## Texte fourni

+===+

Je pense qu’une grande partie de ce phénomène est attribuable à la lumière qui provient des plateformes. On y fait du torchage, et il n’y a aucune mesure d’atténuation. On ne fait aucun effort pour réduire cette lumière. Autrefois, ce milieu était d’un noir opaque. Ces oiseaux sont des animaux nocturnes qui chassent les proies bioluminescentes.
Si nous cherchons un facteur qui a un impact potentiel — et j’insiste sur le mot « potentiel », car il y a beaucoup d’activités à ces endroits —, je dirais que c’est un facteur qui a assurément un impact qui pourrait être atténué en réduisant la quantité de lumière produite. C’est ce qui est le plus préoccupant. Il y a eu beaucoup d’oiseaux mazoutés.
Nous n’en avons pas parlé ce soir, mais nous savons que les changements climatiques ont aussi des répercussions — comme ce virus horrible qui vient de faire des ravages à Terre-Neuve. Qu’est-ce que c’est? Cela a tué plus d’oiseaux que n’importe quelle pollution liée au pétrole. Cela a tué plus d’oiseaux que n’importe quelle lumière produite en zone extracôtière. D’un coup, cela a tué 10 % de la population canadienne de fous de Bassan.
Maintenant, quand on va à Cape St. Mary’s pour voir où nichent ces oiseaux, on voit de grandes taches brunes là où les oiseaux sont morts. Normalement, ces endroits seraient blancs et recouverts de fous de Bassan.
Il y a beaucoup de facteurs qui entrent en ligne de compte, mais les seuls sur lesquels nous pouvons agir sont ceux dont nous sommes responsables, comme l’exploitation du pétrole, l’énergie éolienne et la pêche. Les changements climatiques ne sont liés que de très loin par ce que nous faisons au quotidien. Voilà pourquoi nous devons nous concentrer sur les causes humaines; c’est là que nous pouvons avoir une incidence.
Le sénateur Wells : Monsieur Montevecchi, en réponse à une question de la sénatrice Galvez, vous avez parlé des oiseaux mazoutés. Est-ce que cela provient des rejets des navires ou des plateformes?

+===+

## Données fournies

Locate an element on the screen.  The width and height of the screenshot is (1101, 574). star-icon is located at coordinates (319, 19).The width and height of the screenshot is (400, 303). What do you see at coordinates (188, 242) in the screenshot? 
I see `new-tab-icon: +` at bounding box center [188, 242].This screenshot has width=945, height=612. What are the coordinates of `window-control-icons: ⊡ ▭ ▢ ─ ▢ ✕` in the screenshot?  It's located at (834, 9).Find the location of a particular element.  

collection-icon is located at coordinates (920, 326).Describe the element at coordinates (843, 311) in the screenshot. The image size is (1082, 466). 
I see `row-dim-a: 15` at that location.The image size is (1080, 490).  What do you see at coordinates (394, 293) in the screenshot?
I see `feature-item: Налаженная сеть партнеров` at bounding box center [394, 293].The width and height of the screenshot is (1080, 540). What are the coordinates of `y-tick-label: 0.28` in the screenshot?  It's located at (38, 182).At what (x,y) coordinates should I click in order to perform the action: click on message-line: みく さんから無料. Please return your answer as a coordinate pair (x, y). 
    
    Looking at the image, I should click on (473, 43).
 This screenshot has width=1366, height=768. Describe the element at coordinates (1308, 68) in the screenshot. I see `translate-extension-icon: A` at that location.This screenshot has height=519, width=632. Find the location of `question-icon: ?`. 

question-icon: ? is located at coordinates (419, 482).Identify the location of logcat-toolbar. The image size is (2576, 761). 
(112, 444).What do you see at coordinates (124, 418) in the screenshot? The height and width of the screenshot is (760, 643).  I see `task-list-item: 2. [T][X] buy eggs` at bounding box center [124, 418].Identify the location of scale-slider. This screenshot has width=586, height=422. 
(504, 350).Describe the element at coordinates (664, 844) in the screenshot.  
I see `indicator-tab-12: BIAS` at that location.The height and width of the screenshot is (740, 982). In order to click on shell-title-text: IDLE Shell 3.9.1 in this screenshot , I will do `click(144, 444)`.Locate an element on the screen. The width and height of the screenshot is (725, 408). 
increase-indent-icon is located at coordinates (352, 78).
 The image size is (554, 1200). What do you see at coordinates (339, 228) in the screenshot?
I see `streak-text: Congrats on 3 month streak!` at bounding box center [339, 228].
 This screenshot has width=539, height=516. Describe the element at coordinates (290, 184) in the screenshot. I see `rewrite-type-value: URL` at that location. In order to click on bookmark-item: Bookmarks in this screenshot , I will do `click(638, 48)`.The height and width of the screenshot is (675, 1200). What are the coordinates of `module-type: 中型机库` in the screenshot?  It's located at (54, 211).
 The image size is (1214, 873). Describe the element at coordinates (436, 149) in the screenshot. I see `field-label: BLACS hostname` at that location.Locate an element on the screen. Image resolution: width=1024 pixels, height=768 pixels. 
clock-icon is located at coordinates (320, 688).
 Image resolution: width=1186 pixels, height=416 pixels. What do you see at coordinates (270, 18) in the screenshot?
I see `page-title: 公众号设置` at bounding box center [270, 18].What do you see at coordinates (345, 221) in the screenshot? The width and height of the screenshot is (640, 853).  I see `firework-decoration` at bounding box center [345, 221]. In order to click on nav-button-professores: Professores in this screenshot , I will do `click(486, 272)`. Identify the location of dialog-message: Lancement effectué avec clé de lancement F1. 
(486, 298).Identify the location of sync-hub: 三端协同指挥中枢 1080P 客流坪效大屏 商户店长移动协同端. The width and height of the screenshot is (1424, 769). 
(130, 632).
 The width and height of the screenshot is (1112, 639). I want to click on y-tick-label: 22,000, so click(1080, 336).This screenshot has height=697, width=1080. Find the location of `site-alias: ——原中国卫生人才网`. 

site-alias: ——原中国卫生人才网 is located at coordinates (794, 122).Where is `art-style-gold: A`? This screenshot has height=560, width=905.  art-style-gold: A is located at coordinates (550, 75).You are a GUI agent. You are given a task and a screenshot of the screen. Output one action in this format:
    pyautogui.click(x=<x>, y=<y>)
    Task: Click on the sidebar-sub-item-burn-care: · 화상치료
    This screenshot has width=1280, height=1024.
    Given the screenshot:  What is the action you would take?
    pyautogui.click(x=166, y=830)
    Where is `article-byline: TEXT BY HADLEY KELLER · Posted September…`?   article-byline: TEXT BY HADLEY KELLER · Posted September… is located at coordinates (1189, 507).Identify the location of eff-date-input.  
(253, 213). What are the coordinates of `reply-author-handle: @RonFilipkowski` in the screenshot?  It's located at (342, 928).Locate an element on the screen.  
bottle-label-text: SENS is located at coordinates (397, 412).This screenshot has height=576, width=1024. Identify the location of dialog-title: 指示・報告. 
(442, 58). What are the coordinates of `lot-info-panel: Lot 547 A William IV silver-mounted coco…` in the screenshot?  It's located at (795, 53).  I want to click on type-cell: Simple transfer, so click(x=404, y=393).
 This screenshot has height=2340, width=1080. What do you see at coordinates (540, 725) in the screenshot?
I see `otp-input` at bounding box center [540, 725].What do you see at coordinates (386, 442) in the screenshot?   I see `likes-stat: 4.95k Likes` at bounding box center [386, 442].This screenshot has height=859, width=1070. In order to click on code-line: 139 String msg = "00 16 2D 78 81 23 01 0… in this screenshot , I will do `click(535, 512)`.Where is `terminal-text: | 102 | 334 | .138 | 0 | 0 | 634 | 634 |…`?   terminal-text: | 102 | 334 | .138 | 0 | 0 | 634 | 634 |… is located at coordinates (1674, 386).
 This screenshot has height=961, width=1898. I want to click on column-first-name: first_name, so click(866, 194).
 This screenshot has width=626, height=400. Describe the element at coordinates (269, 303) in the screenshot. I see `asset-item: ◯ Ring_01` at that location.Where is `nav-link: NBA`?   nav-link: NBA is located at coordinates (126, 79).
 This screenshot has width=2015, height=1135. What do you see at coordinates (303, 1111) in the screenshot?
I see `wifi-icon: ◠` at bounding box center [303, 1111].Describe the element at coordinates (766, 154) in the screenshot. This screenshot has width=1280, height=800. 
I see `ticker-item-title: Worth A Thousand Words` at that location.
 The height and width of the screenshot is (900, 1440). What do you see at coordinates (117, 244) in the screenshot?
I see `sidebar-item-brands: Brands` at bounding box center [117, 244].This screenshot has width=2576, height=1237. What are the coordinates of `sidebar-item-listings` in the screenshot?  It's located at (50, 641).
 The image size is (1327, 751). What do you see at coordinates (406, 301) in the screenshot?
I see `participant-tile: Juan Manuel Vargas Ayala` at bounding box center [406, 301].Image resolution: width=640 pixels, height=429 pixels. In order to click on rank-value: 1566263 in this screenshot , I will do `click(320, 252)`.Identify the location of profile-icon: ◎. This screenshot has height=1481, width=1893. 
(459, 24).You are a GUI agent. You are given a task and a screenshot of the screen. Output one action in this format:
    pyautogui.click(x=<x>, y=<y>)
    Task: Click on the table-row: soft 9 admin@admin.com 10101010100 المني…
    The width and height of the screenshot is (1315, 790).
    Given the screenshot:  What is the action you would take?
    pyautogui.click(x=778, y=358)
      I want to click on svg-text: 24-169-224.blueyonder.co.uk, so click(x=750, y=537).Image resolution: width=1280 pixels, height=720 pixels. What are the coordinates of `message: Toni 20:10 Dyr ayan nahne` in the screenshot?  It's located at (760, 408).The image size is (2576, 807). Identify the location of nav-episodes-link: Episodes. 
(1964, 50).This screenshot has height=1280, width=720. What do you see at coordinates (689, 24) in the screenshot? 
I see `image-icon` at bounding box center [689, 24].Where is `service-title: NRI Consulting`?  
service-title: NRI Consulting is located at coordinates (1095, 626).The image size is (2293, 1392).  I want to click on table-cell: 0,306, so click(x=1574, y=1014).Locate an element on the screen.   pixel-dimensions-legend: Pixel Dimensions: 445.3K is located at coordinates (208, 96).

+===+

## Questions à traiter
[a] Reproduisez un passage du texte sur les oiseaux marins en commençant à « Si nous cherchons » et en terminant à « beaucoup d’oiseaux mazoutés. ».
[b] Indiquez si chaque énoncé concorde avec le texte sur les oiseaux marins, en répondant par oui ou par non et en citant les mots décisifs du texte : (i) le torchage pratiqué sur les plateformes fait l'objet de mesures d'atténuation ; (ii) le virus a tué d'un coup 10 % de la population canadienne de fous de Bassan ; (iii) à Cape St. Mary's, on voit de grandes taches brunes là où les oiseaux sont morts.
[c] Poursuivez le texte sur les oiseaux marins à partir de l'endroit où il s'arrête.
Les items ne jouent aucun rôle dans ce travail.

## Résultats de l'exercice
[a]
Si nous cherchons un facteur qui a un impact potentiel — et j’insiste sur le mot « potentiel », car il y a beaucoup d’activités à ces endroits —, je dirais que c’est un facteur qui a assurément un impact qui pourrait être atténué en réduisant la quantité de lumière produite. C’est ce qui est le plus préoccupant. Il y a eu beaucoup d’oiseaux mazoutés.

[b]
(i) Non : « On y fait du torchage, et il n’y a aucune mesure d’atténuation. »
(ii) Oui : « D’un coup, cela a tué 10 % de la population canadienne de fous de Bassan. »
(iii) Oui : « quand on va à Cape St. Mary’s pour voir où nichent ces oiseaux, on voit de grandes taches brunes là où les oiseaux sont morts. »

[c]
M. Montevecchi : Voilà un problème qui a été réglé. La plus grande part du problème était attribuable aux rejets provenant des navires. Grâce aux efforts déployés par Environnement Canada, Transports Canada, la Garde côtière canadienne et le milieu universitaire, on a réussi à éliminer ce problème. On y est parvenu en imposant de lourdes amendes aux navires qui voguaient au sud de Terre-Neuve. C’était le principal facteur de la mortalité dont nous étions témoins.
Le problème avec les activités extracôtières, c’est que bien souvent, on ne voit pas ce qui se passe. Cela fait partie du problème. On ne voit pas la pollution chronique.
Quand on y pense, c’est très encourageant. Il s’agissait d’un très grave problème qui a persisté pendant des décennies. Grâce aux efforts de nombreuses personnes, ce problème a été résolu. Il arrive qu’un événement se produise à l’occasion, mais c’était un problème énorme qui revenait chaque hiver, à Terre-Neuve, et ce n’est plus le cas.
Chaque hiver, j’emmenais mes étudiants sur les plages du cap Shore et, peu importe à quel moment nous y allions, nous revenions toujours avec de nombreux oiseaux mazoutés. Nous avons cessé d’y aller parce que, Dieu merci, on n’y trouve plus d’oiseaux mazoutés. Alors oui, il est possible de régler les problèmes.
Le sénateur Wells : C’est bon à savoir.
Le président : Merci beaucoup.
Je remercie les témoins d’avoir été parmi nous aujourd’hui. Vous avez fait un très bon travail. Tout en gérant vos attentes, vous nous avez permis de mieux comprendre tous les enjeux scientifiques en cause. Je vous remercie beaucoup.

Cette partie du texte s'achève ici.